Directive -> Reproduce the accounting homework directions below word for word, everything from "You can use" down to "proofread your answers.".

Act 5733 – Advanced Managerial Accounting Winter 2014 HW #3

Act 5733 – Advanced Managerial Accounting Winter 2014 HW #3 Directions: Answer all the questions

Act 5733 – Advanced Managerial Accounting Winter 2014 HW #3 Directions: Answer all the questions. Please submit your work in Word or PDF formats only. You can submit an Excel file to support calculations, but please “cut and paste” your solutions into the Word or PDF file. Be sure to show how you did your calculations. Also, please be sure to include your name at the top of the first page of your file.

You can use any sources you wish, except for other people. Please be sure to document any source you use. Please run spell check and proofread your answers.

Provided data ->
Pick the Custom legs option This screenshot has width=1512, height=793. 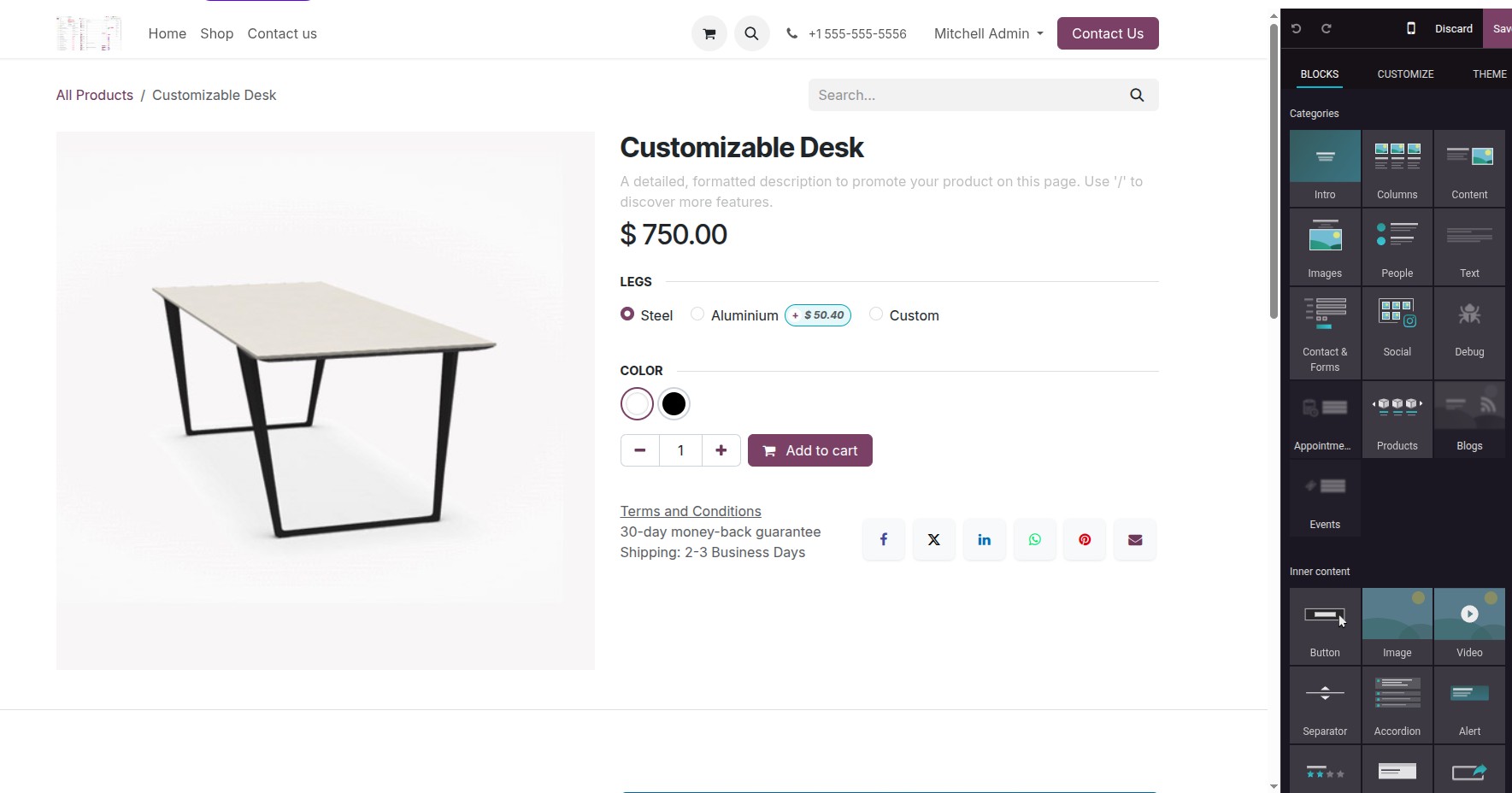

Answer ->
You can use any sources you wish, except for other people. Please be sure to document any source you use. Please run spell check and proofread your answers.